Quelques instants plus tard, on entendit une rafale de mitraillette et l’officier qui m’accompagnait déclara : « Je crois que l’aumônier a été fusillé ».
Pendant la nuit, les Allemands décrochèrent et, le lendemain matin, nous ramenions les corps de nos morts parmi lesquels celui de ce héros.
Avant de le conduire à l’église du village, les infirmiers le déposèrent pendant quelques instants devant nous.
Il ne portait aucune trace de sa blessure, sa croix était autour de son cou ; sur la droite de sa poitrine, l’insigne des F.F.L. ; sur la gauche, la croix de la Libération et la croix de guerre avec palmes. Un brassard Croix-Rouge était autour de son bras. Ses mains étaient jointes et sa figure reposée ne portait aucun signe de fatigue.
C’est en essayant de sauver quelques tirailleurs musulmans blessés que le père Bigo, Compagnon de la Libération, a été lâchement assassiné par les S.S. allemands.

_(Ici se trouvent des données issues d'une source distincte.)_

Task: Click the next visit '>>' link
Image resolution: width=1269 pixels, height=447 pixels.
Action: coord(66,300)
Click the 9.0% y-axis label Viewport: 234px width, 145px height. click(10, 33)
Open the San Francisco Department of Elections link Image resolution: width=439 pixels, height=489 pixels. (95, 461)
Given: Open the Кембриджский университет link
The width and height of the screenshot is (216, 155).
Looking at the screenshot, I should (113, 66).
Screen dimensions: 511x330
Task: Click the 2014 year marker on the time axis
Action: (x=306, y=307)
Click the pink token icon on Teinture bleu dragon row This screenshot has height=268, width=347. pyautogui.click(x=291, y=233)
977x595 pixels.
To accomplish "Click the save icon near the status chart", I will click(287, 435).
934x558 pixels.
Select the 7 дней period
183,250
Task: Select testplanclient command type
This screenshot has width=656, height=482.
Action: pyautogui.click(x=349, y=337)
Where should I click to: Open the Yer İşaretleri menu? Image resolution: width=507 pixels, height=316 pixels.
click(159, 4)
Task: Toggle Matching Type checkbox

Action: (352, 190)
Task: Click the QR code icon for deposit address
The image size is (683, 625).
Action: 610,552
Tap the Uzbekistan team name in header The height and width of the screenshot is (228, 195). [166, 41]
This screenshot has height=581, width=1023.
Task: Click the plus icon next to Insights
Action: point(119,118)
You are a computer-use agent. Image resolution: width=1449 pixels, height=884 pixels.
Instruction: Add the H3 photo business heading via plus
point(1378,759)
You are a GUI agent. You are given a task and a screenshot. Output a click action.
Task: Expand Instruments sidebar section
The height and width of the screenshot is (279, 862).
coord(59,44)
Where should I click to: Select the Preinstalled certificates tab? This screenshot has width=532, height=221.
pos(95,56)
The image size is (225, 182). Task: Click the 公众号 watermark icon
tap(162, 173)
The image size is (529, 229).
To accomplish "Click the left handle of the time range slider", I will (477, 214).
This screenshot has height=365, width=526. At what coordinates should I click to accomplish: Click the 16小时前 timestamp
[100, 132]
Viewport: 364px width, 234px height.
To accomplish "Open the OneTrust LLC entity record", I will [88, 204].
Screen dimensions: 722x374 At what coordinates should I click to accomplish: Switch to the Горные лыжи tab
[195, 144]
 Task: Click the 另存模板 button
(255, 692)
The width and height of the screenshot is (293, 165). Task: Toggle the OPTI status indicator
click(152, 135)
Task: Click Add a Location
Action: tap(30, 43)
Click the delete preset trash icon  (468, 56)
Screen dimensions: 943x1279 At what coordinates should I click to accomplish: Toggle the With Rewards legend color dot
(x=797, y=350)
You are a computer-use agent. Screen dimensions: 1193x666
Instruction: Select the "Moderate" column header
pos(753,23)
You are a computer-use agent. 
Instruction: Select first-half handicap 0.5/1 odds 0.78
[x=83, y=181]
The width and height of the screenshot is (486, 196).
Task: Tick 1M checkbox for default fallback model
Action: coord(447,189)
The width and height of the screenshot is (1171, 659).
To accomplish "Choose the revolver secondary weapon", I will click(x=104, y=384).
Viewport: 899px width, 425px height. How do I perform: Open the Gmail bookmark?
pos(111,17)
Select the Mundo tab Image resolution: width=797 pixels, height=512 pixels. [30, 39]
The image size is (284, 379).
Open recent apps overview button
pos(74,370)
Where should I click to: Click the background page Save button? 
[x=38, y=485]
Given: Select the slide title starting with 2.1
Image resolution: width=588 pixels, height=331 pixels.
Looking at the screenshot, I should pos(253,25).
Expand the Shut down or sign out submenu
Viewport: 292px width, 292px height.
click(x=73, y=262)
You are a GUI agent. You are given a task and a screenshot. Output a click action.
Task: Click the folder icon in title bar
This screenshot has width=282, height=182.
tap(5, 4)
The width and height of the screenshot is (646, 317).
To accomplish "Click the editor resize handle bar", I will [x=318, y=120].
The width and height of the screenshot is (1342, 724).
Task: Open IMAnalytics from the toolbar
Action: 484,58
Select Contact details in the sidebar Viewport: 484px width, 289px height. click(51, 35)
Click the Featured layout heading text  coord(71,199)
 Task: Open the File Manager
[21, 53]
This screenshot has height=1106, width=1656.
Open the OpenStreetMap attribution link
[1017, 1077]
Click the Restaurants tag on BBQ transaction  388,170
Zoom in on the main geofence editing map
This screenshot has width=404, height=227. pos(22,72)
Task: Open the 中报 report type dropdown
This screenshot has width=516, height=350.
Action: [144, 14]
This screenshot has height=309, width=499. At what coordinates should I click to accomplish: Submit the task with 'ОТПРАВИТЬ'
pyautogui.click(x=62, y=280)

Autour de son corps, nous étions quelques-uns, chrétiens, musulmans, israélites, et, tous, nous pleurions notre « Padre ».
Je chargeai le brancard sur ma Jeep et l’accompagnai pour la dernière fois, pour le déposer à l’église du village.
En cours de route, je lui adressai un dernier adieu et priai pour lui, je ne sais comment, ni en quelle langue, mais du fond de mon cœur.
Avant de le quitter, je l’embrassai sur le front en pensant à sa pauvre mère qu’il aimait tant et dont il me parlait souvent.
Tel fut mon dernier contact avec le curé de mon bataillon que j’affectionnai particulièrement.
Sergent-chef C…
3e Cie – 22e B.M.N.A. – 1re D.F.L.
Extrait de la Revue de la France Libre, n° 62, novembre 1953.